Reviewers have praised Murata's work in designing the characters of Last Exile. South African magazine New Age Gaming called him an artist "who is quickly making a name for himself with a style that is as recognizable as works by artists like Masamune Shirow or Tetsuya Nomura". (Shirow is known for his work in Ghost in the Shell, and Nomura is known for his work in the Final Fantasy series.) His signature style is easily distinguishable and can also be recognized from Blue Submarine No. 6 and his art book Robot and Rule. According to the magazine, "his female characters have very round, cue-ball like heads you just want to sink in the corner pocket". The unique style also brought some reviewers to believe that the series more resembles a work of Hayao Miyazaki rather than Gonzo.
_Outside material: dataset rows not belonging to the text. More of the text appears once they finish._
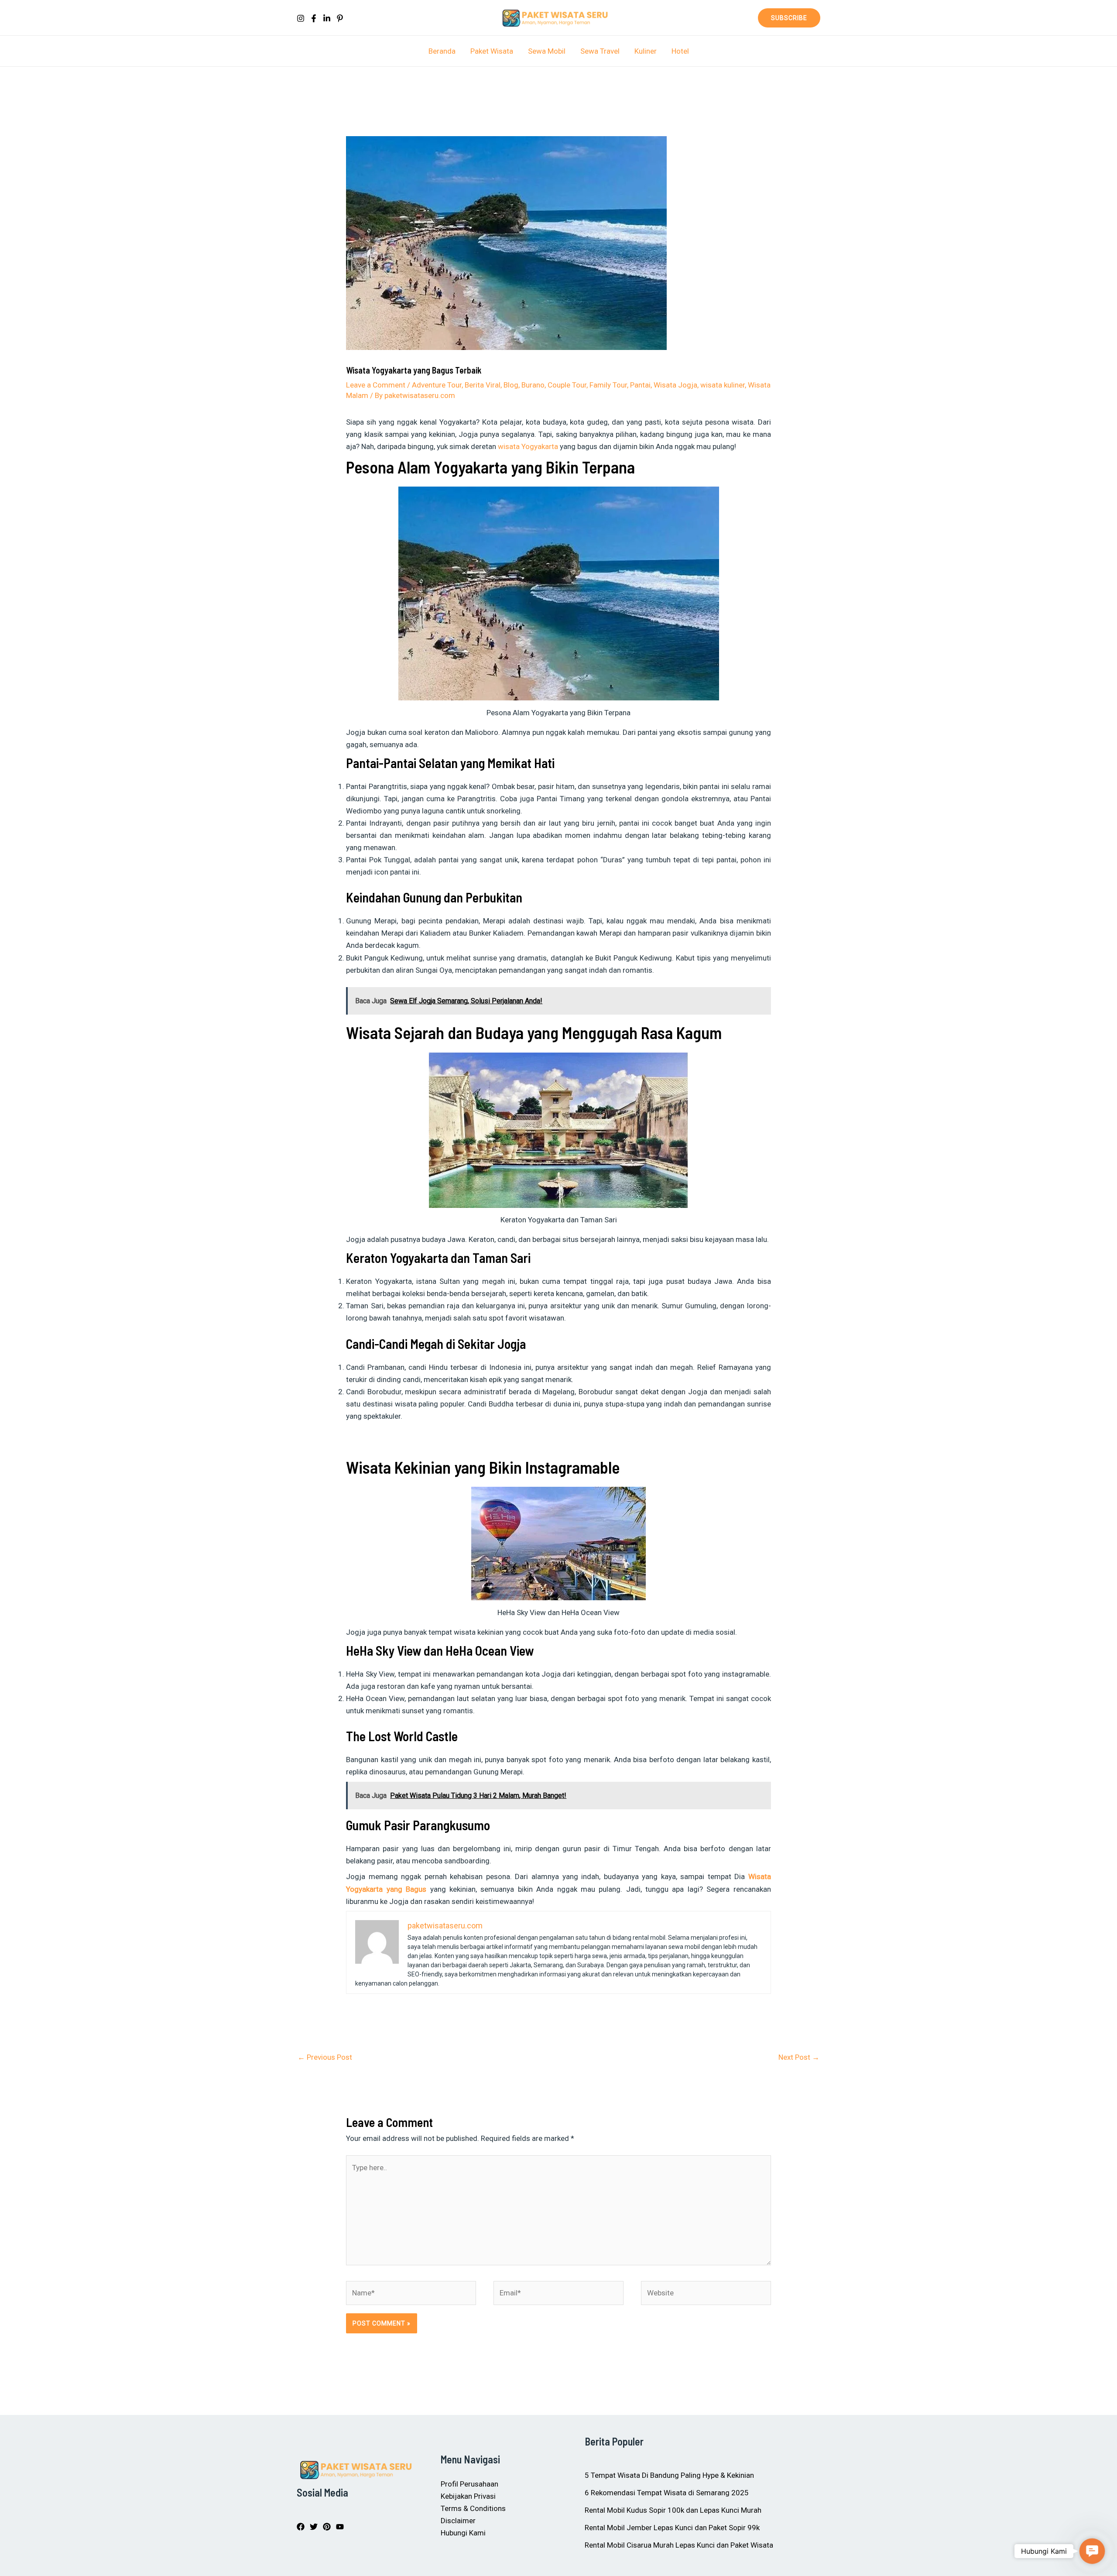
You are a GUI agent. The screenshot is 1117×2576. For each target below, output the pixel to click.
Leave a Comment (375, 385)
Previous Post (325, 2057)
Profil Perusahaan (469, 2484)
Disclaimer (458, 2520)
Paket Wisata (491, 51)
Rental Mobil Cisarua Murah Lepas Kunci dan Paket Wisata (679, 2545)
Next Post (798, 2057)
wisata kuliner (722, 385)
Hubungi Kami (463, 2532)
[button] (789, 17)
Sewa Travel (600, 51)
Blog (511, 385)
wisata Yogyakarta (528, 446)
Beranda (442, 51)
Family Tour (608, 385)
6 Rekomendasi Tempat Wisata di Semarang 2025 (667, 2492)
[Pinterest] (340, 18)
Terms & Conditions (473, 2508)
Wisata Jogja (675, 385)
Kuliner (645, 51)
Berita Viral (482, 385)
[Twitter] (314, 2527)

The English dubbed version of the series, first released by Geneon Entertainment, was also well received by reviewers. Geneon hired Bang Zoom! Entertainment to produce the dubbed version of Last Exile, which Ryan Mathews of Anime News Network has praised as "the best Bang Zoom dub of all I've experienced". Production of the English version of the series was directed by Eric Sherman. Mathews goes on to say that "[t]he role of spunky young Lavie is a perfect fit for [Kari Wahlgren]". On the other hand, Johnny Yong Bosch's performance as Claus Valca was called "one of his softest performances". The dubbed version also demonstrated "a clear delineation ... in terms of emotionality and overall tone" between the two main characters and the crew of the Silvana. A comparison to the original Japanese version of Last Exile shows that the English adaptation stays true to the original dialogue and only deviates to accommodate for pacing.